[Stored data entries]
=== Section Start ===

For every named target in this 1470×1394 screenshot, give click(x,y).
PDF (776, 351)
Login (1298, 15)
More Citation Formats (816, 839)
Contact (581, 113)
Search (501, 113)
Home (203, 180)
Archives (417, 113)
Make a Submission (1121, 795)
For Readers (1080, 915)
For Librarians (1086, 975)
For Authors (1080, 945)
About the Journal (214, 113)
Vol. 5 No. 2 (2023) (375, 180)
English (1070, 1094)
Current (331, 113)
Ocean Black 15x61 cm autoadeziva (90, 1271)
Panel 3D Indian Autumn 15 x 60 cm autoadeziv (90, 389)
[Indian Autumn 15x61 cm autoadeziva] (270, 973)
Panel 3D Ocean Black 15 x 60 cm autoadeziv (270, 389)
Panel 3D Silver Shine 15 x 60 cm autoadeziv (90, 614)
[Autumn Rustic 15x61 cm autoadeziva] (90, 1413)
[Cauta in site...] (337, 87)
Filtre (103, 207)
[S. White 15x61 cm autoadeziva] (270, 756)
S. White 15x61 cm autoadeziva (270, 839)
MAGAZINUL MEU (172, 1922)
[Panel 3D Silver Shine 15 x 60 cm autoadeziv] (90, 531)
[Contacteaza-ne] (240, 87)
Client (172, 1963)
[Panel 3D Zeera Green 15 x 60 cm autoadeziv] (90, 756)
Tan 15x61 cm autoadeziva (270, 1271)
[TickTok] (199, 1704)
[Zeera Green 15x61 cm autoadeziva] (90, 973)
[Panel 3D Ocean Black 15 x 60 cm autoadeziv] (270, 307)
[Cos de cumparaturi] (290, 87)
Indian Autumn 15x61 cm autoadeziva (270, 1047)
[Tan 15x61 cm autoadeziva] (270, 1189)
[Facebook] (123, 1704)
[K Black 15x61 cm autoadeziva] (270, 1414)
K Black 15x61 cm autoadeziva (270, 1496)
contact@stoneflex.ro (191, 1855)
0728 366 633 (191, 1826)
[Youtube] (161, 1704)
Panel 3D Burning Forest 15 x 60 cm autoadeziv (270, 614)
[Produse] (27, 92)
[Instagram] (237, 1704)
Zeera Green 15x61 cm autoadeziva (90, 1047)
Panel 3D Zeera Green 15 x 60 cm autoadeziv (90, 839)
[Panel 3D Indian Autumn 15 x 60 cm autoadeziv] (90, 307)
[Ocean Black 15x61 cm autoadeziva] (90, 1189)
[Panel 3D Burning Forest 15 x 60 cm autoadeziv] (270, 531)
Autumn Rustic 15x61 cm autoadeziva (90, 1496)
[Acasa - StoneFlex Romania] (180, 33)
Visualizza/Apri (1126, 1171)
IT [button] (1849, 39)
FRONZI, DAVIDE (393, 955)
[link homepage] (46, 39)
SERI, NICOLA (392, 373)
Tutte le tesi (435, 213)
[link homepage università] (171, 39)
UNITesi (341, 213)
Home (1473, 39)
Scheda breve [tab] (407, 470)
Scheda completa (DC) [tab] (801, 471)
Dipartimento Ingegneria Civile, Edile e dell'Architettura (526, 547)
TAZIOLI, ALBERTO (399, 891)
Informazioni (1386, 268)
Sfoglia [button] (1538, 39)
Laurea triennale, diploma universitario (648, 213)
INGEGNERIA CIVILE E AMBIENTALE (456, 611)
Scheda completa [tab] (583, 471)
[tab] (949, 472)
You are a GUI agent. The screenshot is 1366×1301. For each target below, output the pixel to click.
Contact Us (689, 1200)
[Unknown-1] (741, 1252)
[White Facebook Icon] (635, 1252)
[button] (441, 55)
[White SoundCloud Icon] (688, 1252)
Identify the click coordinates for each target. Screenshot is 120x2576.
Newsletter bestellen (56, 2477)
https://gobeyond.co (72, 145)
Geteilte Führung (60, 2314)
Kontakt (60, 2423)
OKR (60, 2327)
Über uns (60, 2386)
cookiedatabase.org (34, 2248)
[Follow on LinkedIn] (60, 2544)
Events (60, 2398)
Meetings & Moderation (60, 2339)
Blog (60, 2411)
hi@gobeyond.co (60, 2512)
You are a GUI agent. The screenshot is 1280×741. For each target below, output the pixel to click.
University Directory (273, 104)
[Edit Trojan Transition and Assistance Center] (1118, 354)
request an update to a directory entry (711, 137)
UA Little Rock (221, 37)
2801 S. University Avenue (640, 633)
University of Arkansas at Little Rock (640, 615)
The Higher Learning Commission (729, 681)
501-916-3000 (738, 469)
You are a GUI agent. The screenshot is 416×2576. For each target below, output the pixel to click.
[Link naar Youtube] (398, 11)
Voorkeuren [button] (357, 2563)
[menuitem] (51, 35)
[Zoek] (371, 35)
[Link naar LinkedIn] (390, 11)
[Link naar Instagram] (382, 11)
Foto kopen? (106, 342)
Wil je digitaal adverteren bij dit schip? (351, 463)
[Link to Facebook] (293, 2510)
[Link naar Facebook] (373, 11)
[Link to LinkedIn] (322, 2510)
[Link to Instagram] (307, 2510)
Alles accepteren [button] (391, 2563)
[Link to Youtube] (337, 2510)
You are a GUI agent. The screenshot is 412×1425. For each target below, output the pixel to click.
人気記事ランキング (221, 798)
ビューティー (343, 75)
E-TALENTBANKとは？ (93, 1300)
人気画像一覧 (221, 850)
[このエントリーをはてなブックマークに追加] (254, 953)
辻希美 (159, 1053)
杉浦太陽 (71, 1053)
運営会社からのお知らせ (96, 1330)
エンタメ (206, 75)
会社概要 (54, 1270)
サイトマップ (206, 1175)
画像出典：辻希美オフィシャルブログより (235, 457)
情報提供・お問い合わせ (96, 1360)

=== Section End ===

With the line holding "Scheda completa [tab] (583, 471)" as the first and the line holding "Meetings & Moderation (60, 2339)" as the last, set down that range of the entries above exactly, and nothing else.

Scheda completa [tab] (583, 471)
[tab] (949, 472)
You are a GUI agent. The screenshot is 1366×1301. For each target below, output the pixel to click.
Contact Us (689, 1200)
[Unknown-1] (741, 1252)
[White Facebook Icon] (635, 1252)
[button] (441, 55)
[White SoundCloud Icon] (688, 1252)
Identify the click coordinates for each target. Screenshot is 120x2576.
Newsletter bestellen (56, 2477)
https://gobeyond.co (72, 145)
Geteilte Führung (60, 2314)
Kontakt (60, 2423)
OKR (60, 2327)
Über uns (60, 2386)
cookiedatabase.org (34, 2248)
[Follow on LinkedIn] (60, 2544)
Events (60, 2398)
Meetings & Moderation (60, 2339)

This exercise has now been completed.